Please return every line of the listing below word for word, leaving out the pictures.

> **Raw data**

-------

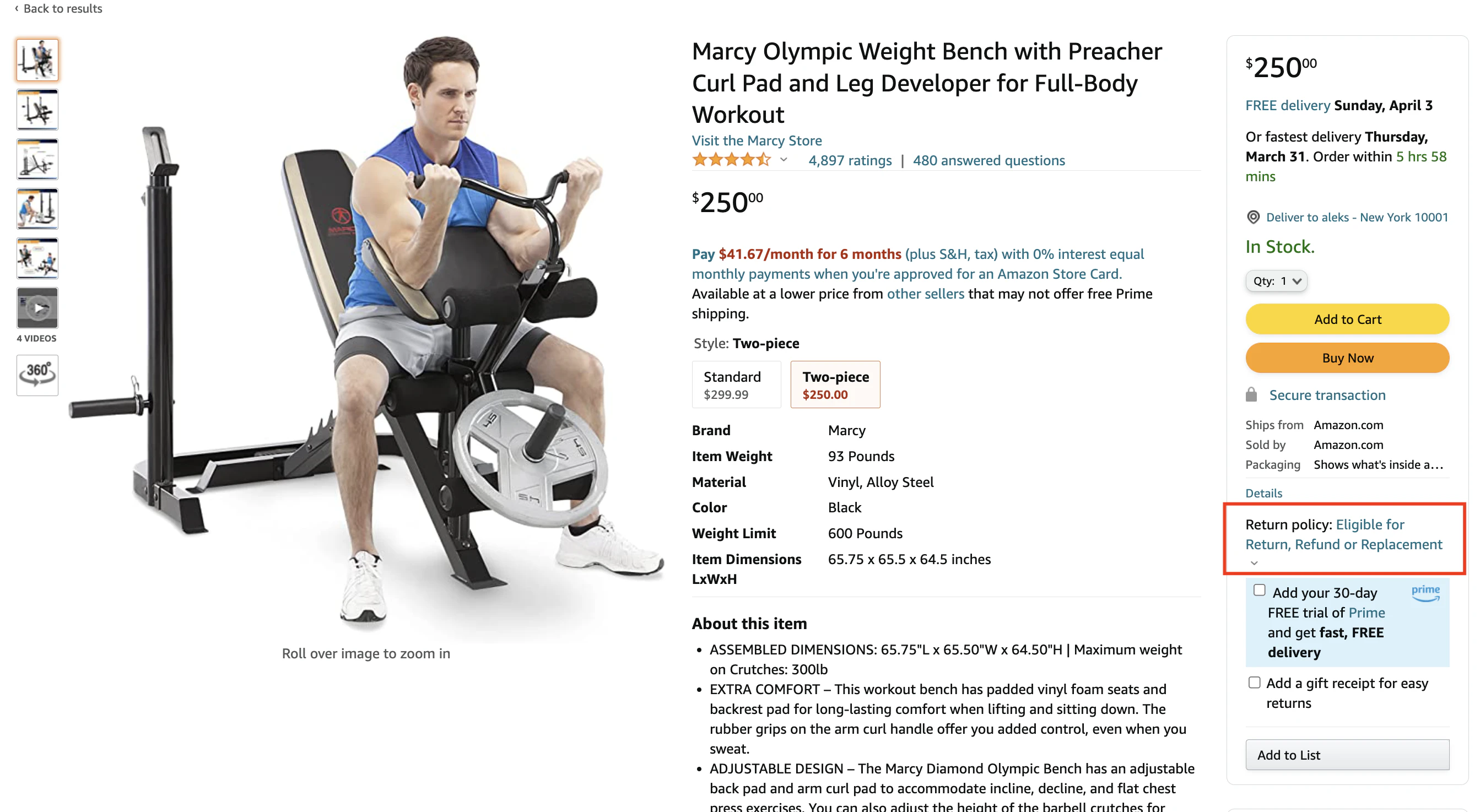Select the Two-piece style option
Image resolution: width=1480 pixels, height=812 pixels.
click(x=835, y=384)
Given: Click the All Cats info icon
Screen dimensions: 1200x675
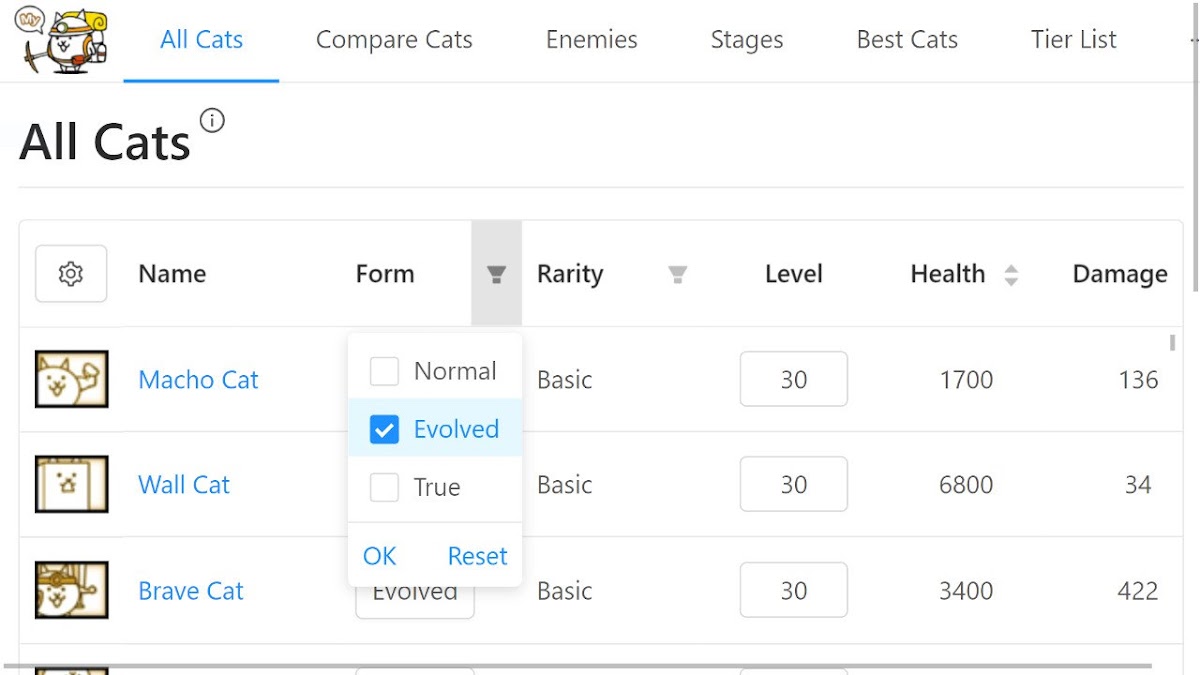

-------

> **Answer to this problem**
Select the Two-piece style option
Image resolution: width=1480 pixels, height=812 pixels.
click(x=835, y=384)
Given: Click the All Cats info icon
Screen dimensions: 1200x675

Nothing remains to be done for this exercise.